In my recent podcast with Robin Hanson , he mentioned a Paul Graham essay, "Lies We Tell Kids."  I found it to be a fascinating read and recommend Graham’s essays.  At Robin’s blog, Overcoming Bias, he quotes Graham’s argument  for why we lie to our kids about the dangers of the world:
is also open-mindedness. We want kids to be innocent so they can
continue to learn. Paradoxical as it sounds, there are some kinds of
knowledge that get in the way of other kinds of knowledge. If you’re
going to learn that the world is a brutal place full of people trying
to take advantage of one another, you’re better off learning it last.
Otherwise you won’t bother learning much more.

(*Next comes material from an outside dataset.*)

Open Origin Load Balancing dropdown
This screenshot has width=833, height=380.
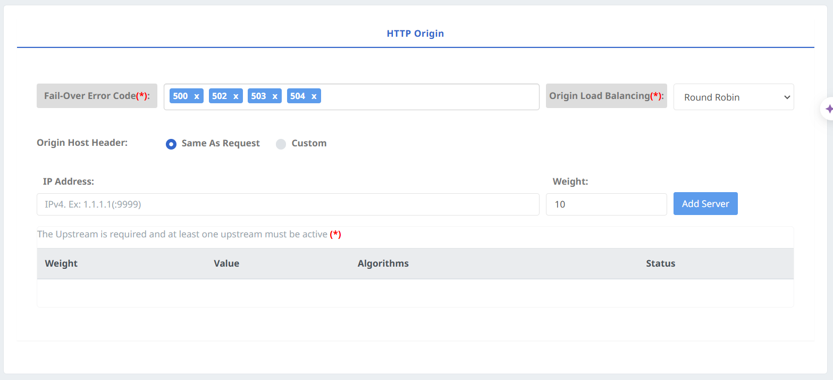[733, 97]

Very smart adults often seem unusually innocent, and I don’t think
this is a coincidence. I think they’ve deliberately avoided learning
about certain things. Certainly I do. I used to think I wanted to know
everything. Now I know I don’t.
I don’t know if there’s any merit to this argument. Robin writes:
This has some
intuitive appeal, but it is puzzling – why exactly would learning that
the world is a brutal place make one less interesting in learning more
about that world? Wouldn’t learning help one to avoid brutality?

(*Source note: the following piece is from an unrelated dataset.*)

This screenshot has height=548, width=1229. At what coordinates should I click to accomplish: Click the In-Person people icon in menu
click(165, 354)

Maybe. But knowing about brutality has other effects. I think Robin and Graham miss the real reason we lie to our kids about the brutality of the world, and about sex, and lots of other things. We believe, perhaps correctly or incorrectly, that experiencing brutality at an early age is scarring not liberating. It diminishes a person as an adult. So a child who watches R-rated films filled with sex and violence at eight years old is more worldly and knowledgeable than a sheltered child, but also more damaged, a child who upon adulthood is less able to cope with violence and sex. This could be a delusion we have about raising children and the real reason we protect them is to keep them cute or malleable or something else. And maybe the damaging effects of learning about brutality is what Graham is getting at when he talks about open-mindedness.
I remember a fellow 7th-grader, L., who knew much more than the rest of us about the mechanics of the birds and the bees and who patiently talked about those mechanics in a totally matter-of-fact manner to anyone who was interested. Most of us tried to appear as knowledgeable but I suspect our parents’ more guarded treatment of the topic made us see sex as some mysterious and powerful force. For L, it appeared to be akin to learning about how to eat wisely or dress appropriately. Did L’s parents do him a service or a disservice by treating sex so openly? I don’t know. It’s hard to know. Most of us follow the taboos and conventions around us. They have a long tradition behind them. That is some justification but not every taboo and tradition is healthy. Read the Graham essay. As always, he has much to say that is very thought-provoking.